Lasers are now commonly used in cosmetic surgery equipment, material cutting and additive manufacturing (including 3D printing). Many lasers do not operate in a continuous-wave mode, but are pulsed on and off at extremely high frequencies to control the amount of heat energy they apply to the material.

Using an off-the-shelf constant voltage power supply to charge a capacitor can cause problems. When the power supply is initially connected to the capacitor, it will try to deliver its maximum allowable current and probably go into an overload condition. An uncharged capacitor is effectively a short circuit to a constant voltage power supply and if its protection circuit is the hiccup type, it may remain locked in that state. It is also not wise to repeatedly operate a power supply in an over-current condition for reliability purposes.

One method of avoiding an overload condition is to put a resistor in series with the capacitor to limit the current (Figure 1).

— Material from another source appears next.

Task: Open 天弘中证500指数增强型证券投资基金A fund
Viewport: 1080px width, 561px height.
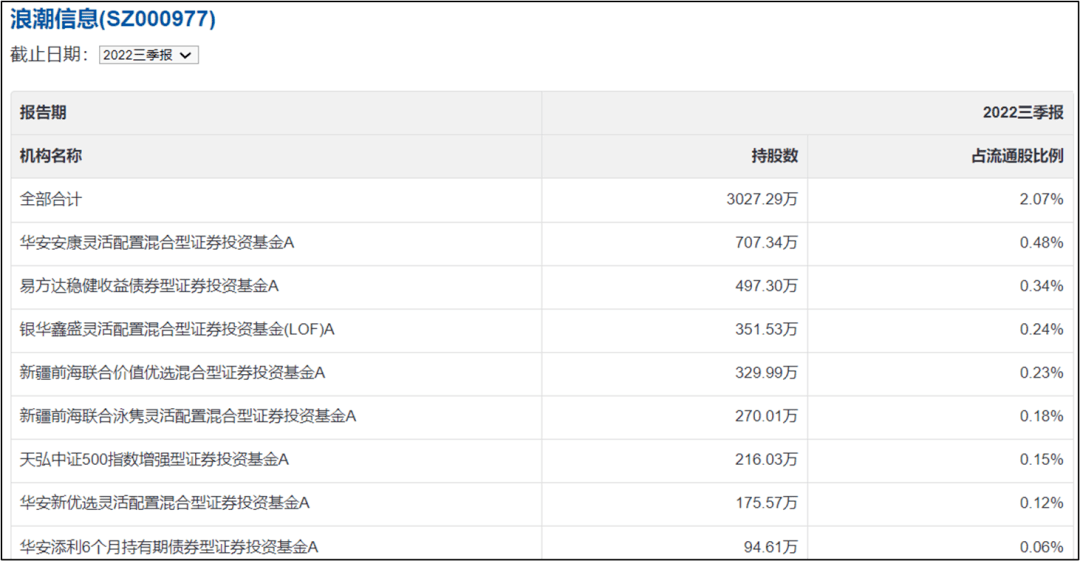Action: (154, 459)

Figure 1: Resistor limiting the capacitor charging current

The main drawbacks to this approach are potentially significant power losses in the resistor and the charging voltage has an exponential response time. This is defined by:

Vcap = Vin x (1-e(-t/RC))

The term RC “time constant” is used. This is the time required to charge the capacitor, through the resistor, from a discharged state to approximately 63.2% of the value of the applied DC voltage.

Figure 2 shows an example of a 10,000µF capacitor (C) charging up to 2,000V via a 100Ω resistor (R).  After 5 time constants the capacitor is approximately 99% charged. In our case the time to charge would be 5RC: 5 x 100 x 0.01 = 5 seconds.


Figure 2: Capacitor charging curve for a 2,000V 10,000µF capacitor via a 100Ω resistor

Another method is to use a constant current power supply. Note, we do not need a series resistor as the power supply will internally limit the amount of current supplied (Figure 3). This current level is usually user adjustable.  Charge efficiency is dramatically improved with no losses in the resistor.


Figure 3: Constant current power supply connection

In this case (Figure 4) we do not have an exponential rise, but a controlled linear increase in voltage until the capacitor is fully charged. The amount of time to charge the capacitor is determined by the power supply. One supply with twice the output current will halve the charging time.

 

 

Figure 4: Charging a capacitor with a constant current power supply

Once the desired capacitor voltage is reached, the power supply will stop delivering current.

For someone who is very familiar with constant voltage power supplies, constant current power supplies are a little like driving on the “wrong” side of the road in another country. TDK-Lambda’s High Voltage Product Line Manager had sent me an application story which took me a couple of reads before I understood the problem!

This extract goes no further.